Di Indonesia sendiri masih ada beberapa provinsi yang masih memiliki banyak penderita kusta. Diantaranya adalah Sumatra Utara, Sulawesi Selatan, Sulawesi Barat, Gorontalo, Maluku, Maluku Utara, Papua, dan Papua Barat.
Perlu diketahui bahwa sepanjang tahun 2020 telah ditemukan sebanyak 9 ribu kasus kusta, sehingga total kasus penderita kusta di Indonesia tercatat sebanyak 16.704 kasus aktif yang harus mendapat, perhatian, penanganan, dan pengobatan lebih lanjut.
Ada beberapa program pencegahan penyakit kusta yang bisa dilakukan di tengah pandemi, diantaranya adalah:
- Melakukan pengobatan dan perawatan secara mandiri.
- Skill atau kemampuan petugas kesehatan ditingkatkan.
- Melakukan peningkatan peran serta masyarakat. Contohnya memberikan rujukan dan melakukan pembiayaan dari sumber dana desa.
- Melakukan pemenuhan kebutuhan jasa logistik.
- Pemenuhan jaminan kesehatan bagi OYPMK (Orang yang Pernah Mengalami Kusta) dan disabilitas.
Lalu, bagaimana penanganan inklusif yang harus dilakukan? Beberapa hari yang lalu saya mengikuti sebuah acara webinar di channel YouTube Berita KBR bersama NLR Indonesia. Pembicara pada acara Ruang Publik tersebut adalah Bapak Suwata (Dinas Kesehatan Kab. Subang) dan Ardiansyah (Aktivis Kusta/Ketua PerMaTa Bulukumba).

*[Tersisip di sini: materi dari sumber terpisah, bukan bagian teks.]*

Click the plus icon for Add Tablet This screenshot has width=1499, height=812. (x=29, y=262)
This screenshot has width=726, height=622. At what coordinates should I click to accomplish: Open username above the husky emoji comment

Acara tersebut mengusung tema "Akses Penanganan Inklusif bagi Penyandang Disabilitas Termasuk Orang dengan Kusta" dan mengungkap beberapa cara dalam menangani kusta, yaitu advokasi pemerintah daerah yang dilakukan dalam UU No 8 Tahun 2016, dan membentuk forum SKPD (Satuan Kerja Perangkat Daerah) yang khusus untuk penanganan inklusif kusta dan penyandang disabilitas.
Beberapa upaya-upaya tersebut diharapkan mampu meminimalkan kusta, dan menuju Indonesia bebas kusta. Pak Suwata juga mengungkapkan beberapa program yang dilakukan untuk menangani kusta di Kabupaten Subang, diantaranya adalah:
- Sistem kontrol SKPD.
- Melakukan pencegahan kecacatan pada penderita kusta.
- Melakukan pemberdayaan pada OYPMK (Orang yang Pernah Mengalami Kusta) dan disabilitas.
- Sebisa mungkin melakukan pengurangan stigma masyarakat dan diskriminasi terkait kusta.
"Perusahaan minimal menerima dan mempekerjakan sekitar 2% pekerja disabilitas."